Today, Malema is walking in the valley of the shadow of is political death. He is facing an expulsion from his political home, an organisation that he has dedicated years of his life to, an organisation that he poignantly calls “my home”. And like a lamb to the slaughter, he knows that the end is nigh. Many people are sitting comfortably in their corners with smirks on their faces, saying, “He is ill-disciplined and he must go!!” Few are using this opportunity to reflect upon THEIR role in Malema’s demise, which they do not realise has implications beyond the settling of political vendettas. The implications will be felt especially by the Black majority, to which Malema appealed.

It cannot be debated that under him, the ANCYL re-introduced the one issue that this country has perfected the art of ostracising from political discourse: the race question. At a time when the collective soporification of our people was threatening to render them in a permanent state of defeatism, the ANCYL, under Malema, came out with guns blazing, guns pointed at the enemy: the system that survives on the subjugation of Black people, the system that has not only institutionalised, but has also constitutionalised Afrophobia. The rapture that was created by the ANCYL under Malema was necessary, because it forced all of us to re-introspect our location within an Azania that cunningly buries truths in favour of one-way reconciliatory approaches to solving urgent matters.
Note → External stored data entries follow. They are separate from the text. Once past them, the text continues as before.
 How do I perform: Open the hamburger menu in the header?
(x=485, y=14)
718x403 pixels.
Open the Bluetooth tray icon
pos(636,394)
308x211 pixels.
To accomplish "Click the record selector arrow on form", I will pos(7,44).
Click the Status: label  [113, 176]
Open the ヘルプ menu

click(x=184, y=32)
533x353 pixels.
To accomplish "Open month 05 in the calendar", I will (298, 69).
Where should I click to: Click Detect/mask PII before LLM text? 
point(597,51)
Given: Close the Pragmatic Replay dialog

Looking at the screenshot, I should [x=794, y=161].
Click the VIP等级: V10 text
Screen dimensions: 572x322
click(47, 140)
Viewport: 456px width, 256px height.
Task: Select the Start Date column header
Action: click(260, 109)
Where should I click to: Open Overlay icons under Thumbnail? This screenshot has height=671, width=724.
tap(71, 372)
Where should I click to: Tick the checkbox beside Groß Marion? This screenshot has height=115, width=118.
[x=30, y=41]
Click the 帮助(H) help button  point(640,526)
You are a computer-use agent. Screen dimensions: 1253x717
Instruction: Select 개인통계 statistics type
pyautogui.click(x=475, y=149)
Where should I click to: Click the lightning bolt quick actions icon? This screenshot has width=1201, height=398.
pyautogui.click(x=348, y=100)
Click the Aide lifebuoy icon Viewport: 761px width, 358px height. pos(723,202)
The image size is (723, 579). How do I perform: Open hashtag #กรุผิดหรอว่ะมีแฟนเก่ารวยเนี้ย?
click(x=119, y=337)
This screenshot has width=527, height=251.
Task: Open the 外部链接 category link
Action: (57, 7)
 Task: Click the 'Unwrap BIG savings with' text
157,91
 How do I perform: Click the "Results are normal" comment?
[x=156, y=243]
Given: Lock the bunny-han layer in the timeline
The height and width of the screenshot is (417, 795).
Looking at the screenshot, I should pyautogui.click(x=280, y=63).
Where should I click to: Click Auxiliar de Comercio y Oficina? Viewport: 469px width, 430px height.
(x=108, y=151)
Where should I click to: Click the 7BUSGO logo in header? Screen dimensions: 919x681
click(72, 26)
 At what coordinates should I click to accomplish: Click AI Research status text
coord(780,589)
That rapture is the reason for the slow build-up of confidence that is evident in a people who had almost forgotten that they have a place in this anti-Black world.

Indeed, Malema is not innocent in all this. But NONE of us is. We must, as a people, synthesise the causes and ramifications of this occurring disaster. It is our responsibility to put an end to convenient politicking, which is rapidly manifesting in the Afrikan continent. As a people, whether as activists or as the general populace, we must begin to condemn ill-discipline in its elementary stages, whether or not it benefits our objectives. Because ill=discipline FOR us soon becomes ill-discipline AGAINST us, the result of our failure to address it in its infancy is that at some point, it is going to threaten revolutionary gains.

Student organisations, as factories where future leaders are manufactures, must lead the revolution of the annihilation of ill-discipline. It begins with fighting against SRC corruption and misappropriation of resources. It begins with ceasing the culture of electing leaders on the basis of popularity as opposed to electing them on the basis of capacity to deliver. But more than that, it begins with all of us standing united in the struggle for Socialism, which is a quest for the cleansing of a society that we want our own children to grow up in. We cannot continue to let problems manifest and only at the height of their development, want to react to them.  In Sesotho we say: THUPA E KOJOA E SALE METSI.